Integral of $\int_{-\infty}^{+\infty}\left |{\frac{\sin{x}}{x(1+x^2)}}\right|^2\,dx $

Question

So the first part of the questions asks us to find the Fourier Transform of $$ f(x) = \left\{ \begin{array}{ll} e^{y} & \quad {-\infty}<x < 0 \\ e^{-y} & \quad 0<x < {\infty} \\ \end{array} \right. $$ which is $$ \frac{2}{1+k^2}$$

then it says work out the Fourier Transform of $$ g(x) = \left\{ \begin{array}{ll} 1 & \quad |x| \leq 2\pi\ \\ 0 & \quad \text{otherwise} \end{array} \right. $$

which is

$$ \frac{2\sin(2k\pi)}{k}$$

The final part says calculate the integral of

$$\int_{-\infty}^{+\infty} \left|{\frac{\sin{x}}{x(1+x^2)}}\right|^2\,dx $$

Now, I think I probably first have to use the convolution theorem to calculate $h(x)=f(x)\cdot g(x)$ then use Parseval's Theorem to get the integral but for some reason it doesn't seem to give a convergent answer?

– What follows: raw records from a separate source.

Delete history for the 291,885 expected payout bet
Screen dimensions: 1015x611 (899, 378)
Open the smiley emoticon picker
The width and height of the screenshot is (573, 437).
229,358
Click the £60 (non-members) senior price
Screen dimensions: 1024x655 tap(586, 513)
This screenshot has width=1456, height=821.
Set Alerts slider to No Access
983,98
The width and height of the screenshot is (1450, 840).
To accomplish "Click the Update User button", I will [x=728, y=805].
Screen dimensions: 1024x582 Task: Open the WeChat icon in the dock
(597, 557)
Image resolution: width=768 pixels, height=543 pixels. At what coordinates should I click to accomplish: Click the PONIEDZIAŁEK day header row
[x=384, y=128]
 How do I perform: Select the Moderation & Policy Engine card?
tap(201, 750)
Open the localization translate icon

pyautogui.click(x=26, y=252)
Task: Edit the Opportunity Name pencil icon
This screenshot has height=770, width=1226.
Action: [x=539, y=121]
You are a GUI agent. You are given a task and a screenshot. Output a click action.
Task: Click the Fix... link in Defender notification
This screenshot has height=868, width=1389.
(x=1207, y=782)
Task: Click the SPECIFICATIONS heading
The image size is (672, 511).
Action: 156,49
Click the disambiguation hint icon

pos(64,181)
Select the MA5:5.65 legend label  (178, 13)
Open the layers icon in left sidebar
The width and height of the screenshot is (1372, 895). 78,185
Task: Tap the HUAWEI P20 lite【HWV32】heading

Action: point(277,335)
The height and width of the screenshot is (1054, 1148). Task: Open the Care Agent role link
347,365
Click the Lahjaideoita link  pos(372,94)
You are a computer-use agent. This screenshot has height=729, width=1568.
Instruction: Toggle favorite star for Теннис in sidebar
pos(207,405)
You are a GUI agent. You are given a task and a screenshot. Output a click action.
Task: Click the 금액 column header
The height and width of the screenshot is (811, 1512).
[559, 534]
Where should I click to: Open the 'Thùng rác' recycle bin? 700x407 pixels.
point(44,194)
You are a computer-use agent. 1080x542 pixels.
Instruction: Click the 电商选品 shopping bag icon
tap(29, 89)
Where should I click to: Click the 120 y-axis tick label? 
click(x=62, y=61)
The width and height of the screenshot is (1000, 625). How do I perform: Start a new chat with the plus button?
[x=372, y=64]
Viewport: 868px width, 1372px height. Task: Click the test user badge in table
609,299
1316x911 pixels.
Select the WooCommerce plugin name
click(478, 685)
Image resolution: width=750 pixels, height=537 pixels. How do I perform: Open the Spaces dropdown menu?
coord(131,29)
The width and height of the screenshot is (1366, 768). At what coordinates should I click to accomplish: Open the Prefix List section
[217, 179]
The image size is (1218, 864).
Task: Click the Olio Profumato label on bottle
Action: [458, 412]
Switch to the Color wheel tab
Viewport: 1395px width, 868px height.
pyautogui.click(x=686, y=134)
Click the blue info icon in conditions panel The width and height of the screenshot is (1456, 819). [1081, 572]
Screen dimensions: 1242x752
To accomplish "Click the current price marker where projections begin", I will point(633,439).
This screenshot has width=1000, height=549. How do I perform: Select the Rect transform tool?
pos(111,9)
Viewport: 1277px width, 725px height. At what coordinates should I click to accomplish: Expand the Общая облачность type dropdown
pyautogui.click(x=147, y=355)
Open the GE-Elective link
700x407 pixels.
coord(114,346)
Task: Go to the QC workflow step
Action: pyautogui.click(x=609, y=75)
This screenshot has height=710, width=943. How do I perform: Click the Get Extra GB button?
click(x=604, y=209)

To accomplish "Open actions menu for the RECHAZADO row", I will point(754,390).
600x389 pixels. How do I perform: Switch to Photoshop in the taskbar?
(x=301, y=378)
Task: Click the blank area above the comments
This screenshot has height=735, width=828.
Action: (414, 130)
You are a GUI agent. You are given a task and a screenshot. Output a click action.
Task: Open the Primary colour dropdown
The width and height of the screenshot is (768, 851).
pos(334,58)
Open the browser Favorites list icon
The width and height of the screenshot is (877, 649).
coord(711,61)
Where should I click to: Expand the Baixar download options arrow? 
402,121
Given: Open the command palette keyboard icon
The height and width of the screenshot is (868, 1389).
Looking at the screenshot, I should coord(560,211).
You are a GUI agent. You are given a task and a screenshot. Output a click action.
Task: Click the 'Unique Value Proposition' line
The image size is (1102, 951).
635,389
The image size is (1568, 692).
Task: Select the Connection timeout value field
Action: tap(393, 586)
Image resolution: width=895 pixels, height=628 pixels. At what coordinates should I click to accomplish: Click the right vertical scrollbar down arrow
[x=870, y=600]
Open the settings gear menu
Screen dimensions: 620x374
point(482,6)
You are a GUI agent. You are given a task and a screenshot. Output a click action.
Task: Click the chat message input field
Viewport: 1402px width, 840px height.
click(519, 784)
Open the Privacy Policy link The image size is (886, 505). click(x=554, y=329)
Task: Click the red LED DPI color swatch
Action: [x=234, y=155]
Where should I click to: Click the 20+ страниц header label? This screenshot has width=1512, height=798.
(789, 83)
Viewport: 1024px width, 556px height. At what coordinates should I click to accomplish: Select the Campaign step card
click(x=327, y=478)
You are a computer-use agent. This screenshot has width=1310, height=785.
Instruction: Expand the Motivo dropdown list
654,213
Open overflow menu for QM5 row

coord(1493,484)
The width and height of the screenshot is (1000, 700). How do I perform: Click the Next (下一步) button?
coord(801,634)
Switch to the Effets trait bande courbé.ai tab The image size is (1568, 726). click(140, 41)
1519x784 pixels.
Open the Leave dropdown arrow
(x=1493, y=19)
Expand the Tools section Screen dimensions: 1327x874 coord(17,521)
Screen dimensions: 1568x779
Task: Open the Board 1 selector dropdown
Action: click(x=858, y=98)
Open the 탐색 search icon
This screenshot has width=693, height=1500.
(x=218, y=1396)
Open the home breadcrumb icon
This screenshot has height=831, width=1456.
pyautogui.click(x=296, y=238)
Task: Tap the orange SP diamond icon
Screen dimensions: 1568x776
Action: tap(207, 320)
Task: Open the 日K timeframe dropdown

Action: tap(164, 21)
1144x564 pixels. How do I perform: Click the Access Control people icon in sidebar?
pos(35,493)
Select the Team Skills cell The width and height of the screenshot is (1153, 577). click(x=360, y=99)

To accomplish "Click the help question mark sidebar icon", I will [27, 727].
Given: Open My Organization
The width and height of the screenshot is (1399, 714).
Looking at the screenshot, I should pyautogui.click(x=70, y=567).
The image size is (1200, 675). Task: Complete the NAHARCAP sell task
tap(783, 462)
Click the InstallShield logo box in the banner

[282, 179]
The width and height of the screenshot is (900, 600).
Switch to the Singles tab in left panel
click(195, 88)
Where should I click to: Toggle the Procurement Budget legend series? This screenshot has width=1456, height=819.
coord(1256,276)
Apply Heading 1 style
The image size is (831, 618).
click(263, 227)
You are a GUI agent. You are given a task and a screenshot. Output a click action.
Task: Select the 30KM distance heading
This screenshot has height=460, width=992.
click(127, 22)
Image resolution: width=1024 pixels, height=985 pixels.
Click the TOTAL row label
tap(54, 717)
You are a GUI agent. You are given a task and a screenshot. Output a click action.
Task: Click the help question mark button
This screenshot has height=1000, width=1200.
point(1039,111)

Can someone please help explain how I get it to converge?

Answer 1

Just in order to fix notations, let: $$ \mathcal{F}(f)(\omega) = \widehat{f}(\omega) = \frac{1}{\sqrt{2\pi}}\int_{\mathbb{R}}f(x)\, e^{-i\omega x}\,dx.\tag{1} $$ Assuming $f_1(x)=e^{-|x|}$ and $f_2(x) = \mathbb{1}_{[-1,1]}(x)$ we have: $$ \widehat{f_1}(\omega)=\sqrt{\frac{2}{\pi}}\frac{1}{\omega^2+1},\qquad \widehat{f_2}(\omega)=\sqrt{\frac{2}{\pi}}\frac{\sin\omega}{\omega}\tag{2}$$ hence: $$ I=\int_{\mathbb{R}}\left(\frac{\sin\omega}{\omega(\omega^2+1)}\right)^2\,d\omega = \frac{\pi}{2}\|\widehat{f_1}\cdot\widehat{f_2}\|_2^2=\frac{\pi}{2}\| f_1 * f_2 \|_2^2\tag{3}$$ and we just need to compute the convolution of $f_1$ and $f_2$: $$ (f_1 * f_2)(x) = \left\{\begin{array}{rcl}e^{-|x|}\left(e+\frac{1}{e}\right)&\text{if}& |x|\geq 1,\\ 2-\frac{1}{e}\left(e^x+e^{-x}\right)&\text{if}&|x|\leq 1,\end{array}\right. \tag{4}$$ to be able to state: $$ I = \pi\left(\int_{1}^{+\infty}e^{-2x}\left(e+\frac{1}{e}\right)^2\,dx + \int_{0}^{1}\left(2-\frac{1}{e}\left(e^x+e^{-x}\right)\right)^2\,dx\right)\tag{5}$$ from which:

$$ I = \pi\left(\frac{1}{4}+\frac{5}{4e^2}\right)\tag{6} $$

follows. Notice that the convergence of the given integral is trivial since $\left|\frac{\sin x}{x}\right|\leq 1$ and $\frac{1}{x^2+1}$ belongs to $L^1\cap L^2(\mathbb{R})$.